(18)添い寝屋

 

 

ユノの涙は僕の唇を湿らせ、その熱い水滴を全部、口に含んでいった。

 

しょっぱくて、ユノの哀しみがたっぷり含んだ水分。

 

僕の心に沁み入る...かすかすの僕の心に滲み入る水分。

 

嗚咽で震えるユノの肩を抱き、広い背中を擦ってやった。

 

ユノのママになった気持ちで。

 

「ユノはあの2人の夜を...引き受けたんだね」

 

「2度と目覚めない夜、をね」

 

ユノの言葉に、僕も「2度と目覚めない夜...」とつぶやいてみた。

 

僕らの隣で眠る客たちは、朝になれば目覚め(眠れない客は朝まで起きている)、目覚めた時に僕らの仕事は終わる。

 

ひと晩ひと晩、依頼された仕事をひとつひとつ、そうやって完了させていくのだ。

 

(寝坊助の客の場合、僕は身体を揺すって起こすのだ。

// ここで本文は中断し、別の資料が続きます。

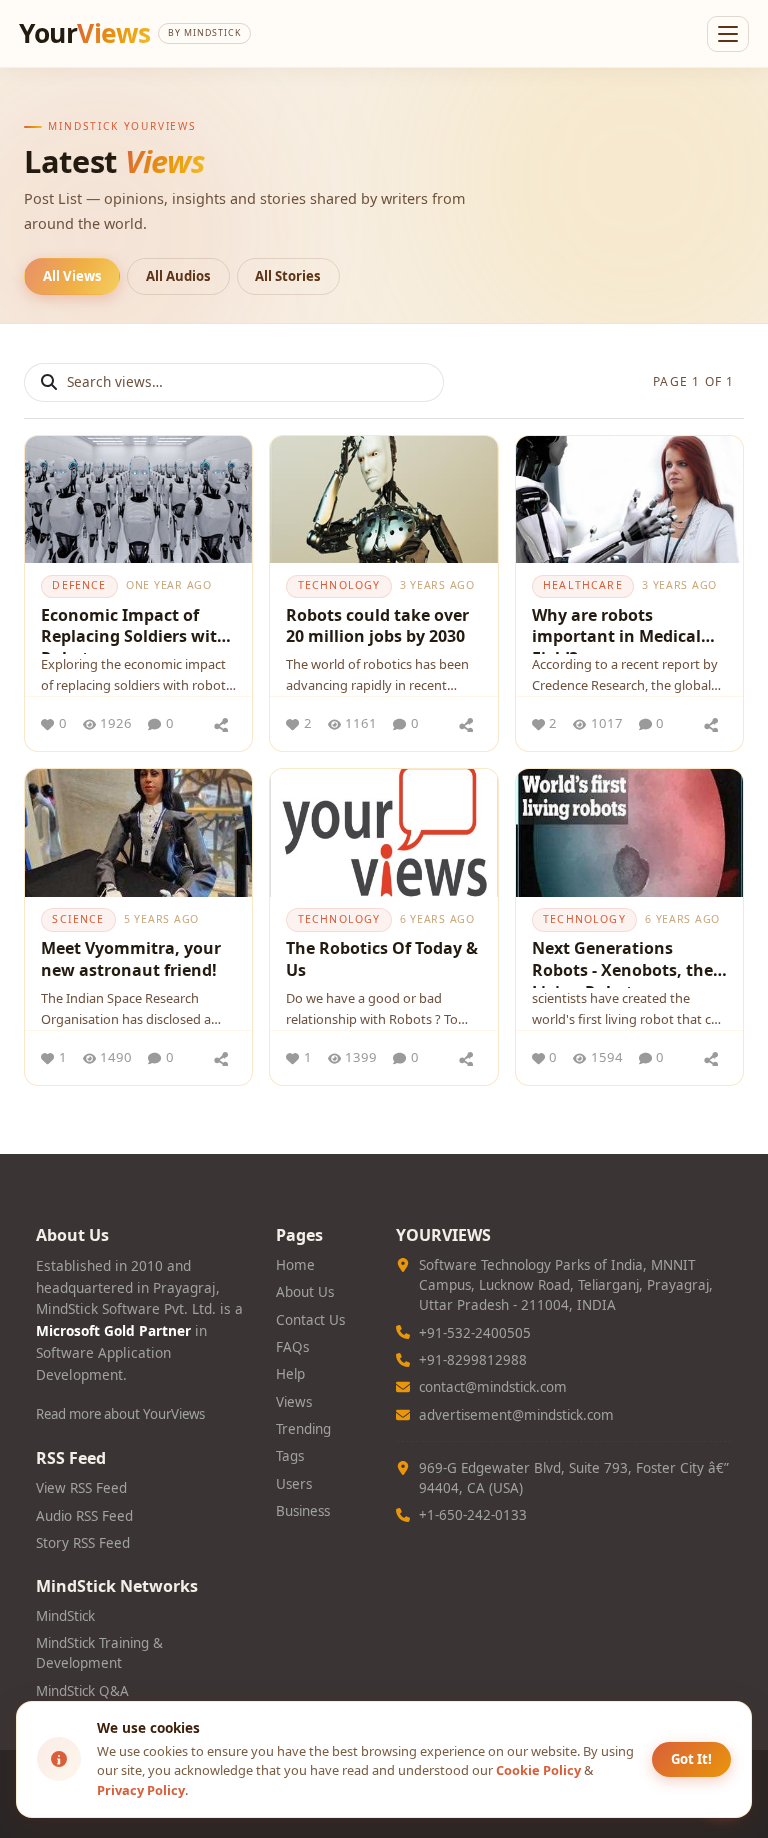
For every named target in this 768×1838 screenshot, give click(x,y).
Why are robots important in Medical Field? (616, 629)
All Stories (288, 276)
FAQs (292, 1347)
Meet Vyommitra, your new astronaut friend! (131, 959)
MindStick (65, 1616)
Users (294, 1484)
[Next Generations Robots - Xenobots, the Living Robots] (629, 833)
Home (295, 1265)
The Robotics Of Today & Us (382, 959)
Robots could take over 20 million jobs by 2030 (377, 626)
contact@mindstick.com (493, 1387)
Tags (290, 1456)
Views (294, 1402)
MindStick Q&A (82, 1691)
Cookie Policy (538, 1770)
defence (79, 585)
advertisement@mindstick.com (516, 1415)
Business (303, 1511)
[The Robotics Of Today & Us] (383, 833)
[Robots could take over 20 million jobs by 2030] (383, 500)
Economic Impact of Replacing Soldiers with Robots (134, 629)
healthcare (583, 585)
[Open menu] (728, 34)
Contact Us (310, 1320)
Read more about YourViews (120, 1414)
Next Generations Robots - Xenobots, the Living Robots (622, 962)
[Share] (221, 724)
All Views (72, 276)
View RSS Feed (81, 1488)
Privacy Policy (141, 1790)
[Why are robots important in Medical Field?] (629, 500)
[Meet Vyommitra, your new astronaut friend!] (138, 833)
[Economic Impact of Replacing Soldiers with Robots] (138, 500)
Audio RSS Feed (84, 1516)
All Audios (178, 276)
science (78, 919)
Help (290, 1374)
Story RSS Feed (83, 1543)
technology (339, 585)
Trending (303, 1429)
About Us (305, 1292)
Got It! (691, 1759)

時間ですよ、って)

 

じゃあ、目覚めなかったらどうなる?

 

ぞっとした。

 

ユノは2人の夜を引き受けたままなんだ、数年経った今も。

 

ユノの仕事は永遠に終わらない。

 

「心構えが甘かったんだ。

油断していた俺が悪かった」

 

「油断、だなんて...。

その場にいたのが僕だったとしても...」

 

と、そこまで言いかけて、僕ははっとして口をつぐんだ。

 

もし僕が、その2人の添い寝を依頼されたとしたら...と想像してみたんだ。

 

思い出話を語る2人に挟まれた僕はきっと、「お2人の真ん中に僕が寝るのはおかしくないですか?」って口にしてしまったり、

 

落ち着かない僕は、2人を残してベッドを抜け出して、ホットミルクを勧めたり、フットスツールに腰掛けて会話する2人を眺めたり、

 

もっと無責任なことに、2人に構わず寝てしまうかもしれない。

 

2人の選択が無事(という言い方も不謹慎だけど)決行できたのも、雇った添い寝屋がユノだったからなんだろうな。

 

添い寝したのが僕だったら2人の運命は変わっていたのに、という意味じゃない。

 

彼らは理想の添い寝屋を探し続けるだろう。

 

もし見つからなかったら、理想とは程遠い終わり方をしていたかもしれない。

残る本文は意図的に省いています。